Task to carry out »
All the entries below should be reproduced exactly.

++++ Material supplied

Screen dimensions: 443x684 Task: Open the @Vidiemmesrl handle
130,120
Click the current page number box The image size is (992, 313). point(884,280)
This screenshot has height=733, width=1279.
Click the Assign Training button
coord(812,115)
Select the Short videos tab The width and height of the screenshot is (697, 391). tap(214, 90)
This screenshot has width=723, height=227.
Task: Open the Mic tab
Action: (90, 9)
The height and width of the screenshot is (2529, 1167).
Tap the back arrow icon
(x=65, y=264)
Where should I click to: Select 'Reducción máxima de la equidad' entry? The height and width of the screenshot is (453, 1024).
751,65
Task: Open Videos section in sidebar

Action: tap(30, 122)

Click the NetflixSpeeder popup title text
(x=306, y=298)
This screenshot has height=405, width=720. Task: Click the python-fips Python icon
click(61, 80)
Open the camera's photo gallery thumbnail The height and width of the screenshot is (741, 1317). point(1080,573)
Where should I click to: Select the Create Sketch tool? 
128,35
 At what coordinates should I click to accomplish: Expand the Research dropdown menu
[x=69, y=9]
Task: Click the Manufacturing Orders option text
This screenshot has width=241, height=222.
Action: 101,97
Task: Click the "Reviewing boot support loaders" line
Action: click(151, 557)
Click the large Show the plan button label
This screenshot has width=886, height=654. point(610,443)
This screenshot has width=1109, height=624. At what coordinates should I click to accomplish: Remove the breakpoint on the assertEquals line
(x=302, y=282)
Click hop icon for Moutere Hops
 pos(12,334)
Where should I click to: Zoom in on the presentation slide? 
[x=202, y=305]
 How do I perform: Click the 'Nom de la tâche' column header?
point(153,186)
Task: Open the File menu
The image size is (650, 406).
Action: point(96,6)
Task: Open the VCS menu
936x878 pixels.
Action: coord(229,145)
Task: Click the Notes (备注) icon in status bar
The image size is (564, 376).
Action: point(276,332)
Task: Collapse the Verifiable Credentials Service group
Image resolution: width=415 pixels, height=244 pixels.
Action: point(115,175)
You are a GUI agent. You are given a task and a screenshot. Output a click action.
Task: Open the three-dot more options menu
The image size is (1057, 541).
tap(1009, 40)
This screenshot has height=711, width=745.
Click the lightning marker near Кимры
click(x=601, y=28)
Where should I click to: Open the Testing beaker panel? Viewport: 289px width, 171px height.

++++++++

Answer to this problem »
Screen dimensions: 443x684 Task: Open the @Vidiemmesrl handle
130,120
Click the current page number box The image size is (992, 313). point(884,280)
This screenshot has height=733, width=1279.
Click the Assign Training button
coord(812,115)
Select the Short videos tab The width and height of the screenshot is (697, 391). tap(214, 90)
This screenshot has width=723, height=227.
Task: Open the Mic tab
Action: (90, 9)
The height and width of the screenshot is (2529, 1167).
Tap the back arrow icon
(x=65, y=264)
Where should I click to: Select 'Reducción máxima de la equidad' entry? The height and width of the screenshot is (453, 1024).
751,65
Task: Open Videos section in sidebar

Action: tap(30, 122)

Click the NetflixSpeeder popup title text
(x=306, y=298)
This screenshot has height=405, width=720. Task: Click the python-fips Python icon
click(61, 80)
Open the camera's photo gallery thumbnail The height and width of the screenshot is (741, 1317). point(1080,573)
Where should I click to: Select the Create Sketch tool? 
128,35
 At what coordinates should I click to accomplish: Expand the Research dropdown menu
[x=69, y=9]
Task: Click the Manufacturing Orders option text
This screenshot has width=241, height=222.
Action: 101,97
Task: Click the "Reviewing boot support loaders" line
Action: click(151, 557)
Click the large Show the plan button label
This screenshot has width=886, height=654. point(610,443)
This screenshot has width=1109, height=624. At what coordinates should I click to accomplish: Remove the breakpoint on the assertEquals line
(x=302, y=282)
Click hop icon for Moutere Hops
 pos(12,334)
Where should I click to: Zoom in on the presentation slide? 
[x=202, y=305]
 How do I perform: Click the 'Nom de la tâche' column header?
point(153,186)
Task: Open the File menu
The image size is (650, 406).
Action: point(96,6)
Task: Open the VCS menu
936x878 pixels.
Action: coord(229,145)
Task: Click the Notes (备注) icon in status bar
The image size is (564, 376).
Action: point(276,332)
Task: Collapse the Verifiable Credentials Service group
Image resolution: width=415 pixels, height=244 pixels.
Action: point(115,175)
You are a GUI agent. You are given a task and a screenshot. Output a click action.
Task: Open the three-dot more options menu
The image size is (1057, 541).
tap(1009, 40)
This screenshot has height=711, width=745.
Click the lightning marker near Кимры
click(x=601, y=28)
Where should I click to: Open the Testing beaker panel? Viewport: 289px width, 171px height.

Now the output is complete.